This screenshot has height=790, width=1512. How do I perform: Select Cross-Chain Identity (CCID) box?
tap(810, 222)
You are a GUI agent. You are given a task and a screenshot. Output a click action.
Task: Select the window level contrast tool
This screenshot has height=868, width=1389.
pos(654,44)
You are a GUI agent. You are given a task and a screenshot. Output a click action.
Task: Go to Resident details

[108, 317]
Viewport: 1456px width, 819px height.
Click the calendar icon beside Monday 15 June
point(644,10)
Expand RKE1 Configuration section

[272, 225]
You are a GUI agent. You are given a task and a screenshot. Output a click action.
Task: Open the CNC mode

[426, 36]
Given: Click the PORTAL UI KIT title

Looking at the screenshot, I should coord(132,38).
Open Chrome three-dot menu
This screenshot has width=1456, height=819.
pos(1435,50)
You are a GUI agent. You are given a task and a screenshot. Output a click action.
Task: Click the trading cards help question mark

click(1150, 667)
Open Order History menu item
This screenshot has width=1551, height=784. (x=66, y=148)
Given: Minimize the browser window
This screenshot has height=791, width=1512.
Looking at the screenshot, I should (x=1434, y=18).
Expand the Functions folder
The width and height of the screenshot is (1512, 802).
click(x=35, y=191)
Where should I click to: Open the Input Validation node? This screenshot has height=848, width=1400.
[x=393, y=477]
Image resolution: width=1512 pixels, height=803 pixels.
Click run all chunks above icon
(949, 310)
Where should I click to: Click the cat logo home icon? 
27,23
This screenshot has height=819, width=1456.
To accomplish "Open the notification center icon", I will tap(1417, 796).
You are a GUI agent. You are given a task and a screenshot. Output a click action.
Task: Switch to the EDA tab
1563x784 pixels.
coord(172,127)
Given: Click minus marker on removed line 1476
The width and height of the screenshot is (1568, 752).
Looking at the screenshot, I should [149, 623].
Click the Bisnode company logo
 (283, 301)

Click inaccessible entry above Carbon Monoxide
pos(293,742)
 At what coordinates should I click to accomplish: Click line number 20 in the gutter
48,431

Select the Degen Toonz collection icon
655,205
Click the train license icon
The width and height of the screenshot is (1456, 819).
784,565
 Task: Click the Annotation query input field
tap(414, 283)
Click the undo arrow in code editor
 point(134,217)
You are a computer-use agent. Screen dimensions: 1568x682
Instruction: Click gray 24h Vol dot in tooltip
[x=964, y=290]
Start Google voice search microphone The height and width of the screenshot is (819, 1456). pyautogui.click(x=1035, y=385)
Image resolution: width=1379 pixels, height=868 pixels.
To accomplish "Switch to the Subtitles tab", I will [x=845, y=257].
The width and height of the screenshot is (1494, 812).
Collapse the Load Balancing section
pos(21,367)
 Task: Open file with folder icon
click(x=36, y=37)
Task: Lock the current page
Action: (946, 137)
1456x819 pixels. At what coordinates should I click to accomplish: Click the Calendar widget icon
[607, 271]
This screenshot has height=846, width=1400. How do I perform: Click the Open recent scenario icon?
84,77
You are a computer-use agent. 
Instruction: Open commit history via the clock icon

(Your goal): Throughout the material above, find lines holding the word "Image", then copy them.

(Answer to the exercise):
Image resolution: width=1512 pixels, height=803 pixels.
Image resolution: width=1379 pixels, height=868 pixels.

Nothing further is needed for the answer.